Pension rates in crisis-battered Greece are set for another round of reductions in 2019, a downward trend that commenced with the advent of the economic crisis in 2010 and the subsequent implementation of bailout-mandated reforms.
The latest draft agreement between Athens and institutional creditors is forecast to lead to a weighted average decrease of up to 22 percent for currently allocated monthly pensions. As previously and repeatedly reported, the reduction in social security spending will equal one percent of GDP in 2019, which is expected to total 1.8 billion euros in absolute terms.
According to analysts and actuaries familiar with Greece’s social security system, the cuts will affect roughly 30 percent of the currently allocated pensions in the country, or in other words, 850,000 beneficiaries belonging to all types of funds, sans the farmers’ fund (OGA).
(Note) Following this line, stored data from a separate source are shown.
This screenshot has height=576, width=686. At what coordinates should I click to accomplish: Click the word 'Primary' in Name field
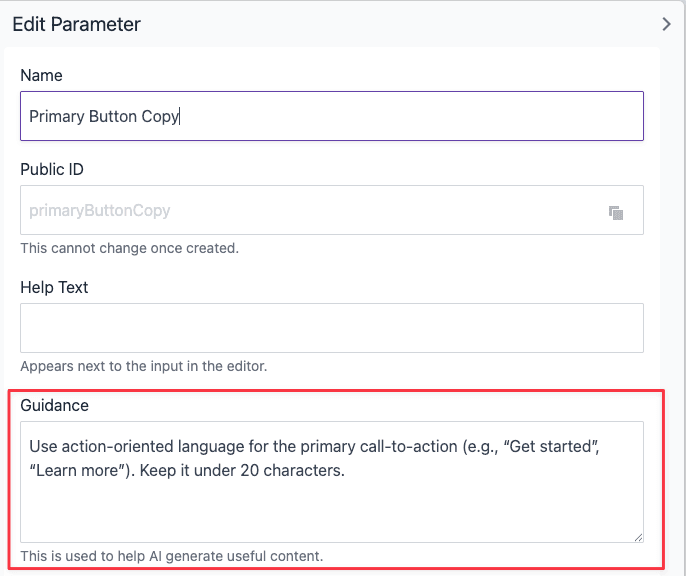point(56,116)
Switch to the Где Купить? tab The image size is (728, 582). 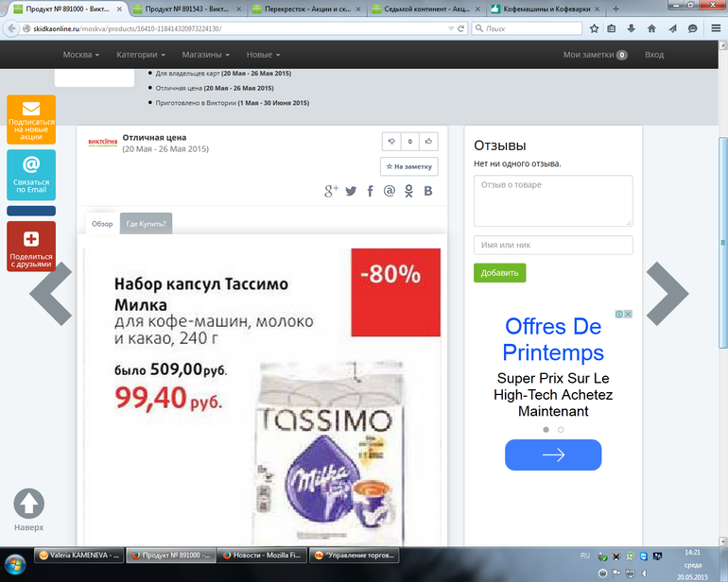click(147, 224)
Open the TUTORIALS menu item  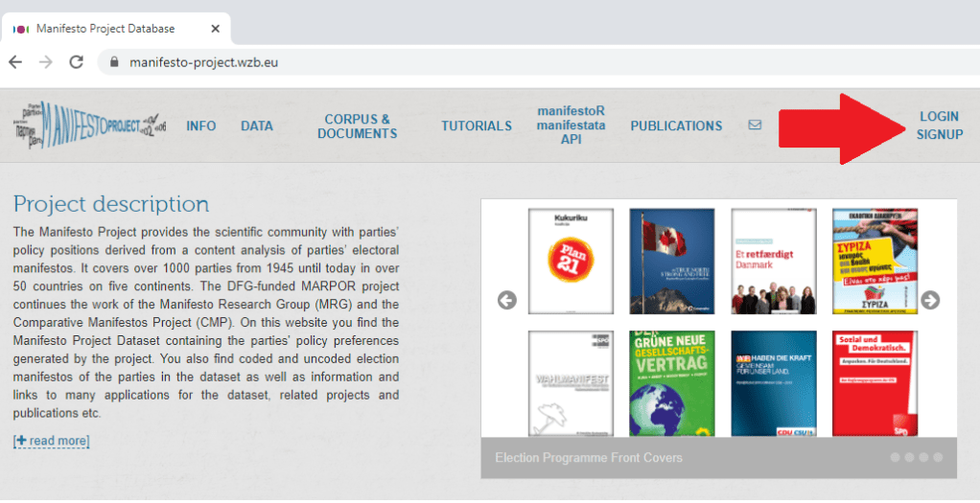pos(477,126)
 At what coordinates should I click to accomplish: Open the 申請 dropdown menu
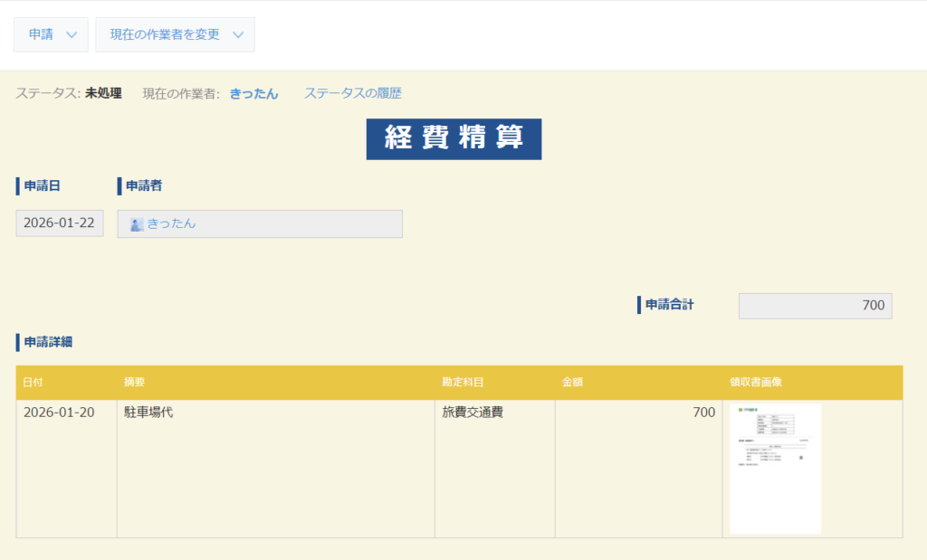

At last word, some 232,000 disability pensions will be excluded.
One of the “tools” expected to be used to slash social security spending is a so-called harmonization (downwards) of “personal differences” among pension rates, i.e. the difference between the monthly payment that was derived under the previous method of calculation, which was in effect until May 12, 2016, and the subsequent method of calculation, which emerged from a memorandum-mandated law passed by the Tsipras government in 2016.
The latest round of social security spending cuts in the country was more-or-less finalized between the Greek side and creditors’ top negotiators ahead of Friday’s Eurogroup meeting in Malta.
The challenge now facing the embattled government is to meet the roughly 1.8-billion-euro target for social security cuts, and if auxiliary (supplemental) pensions will be cut in order to meet the goal.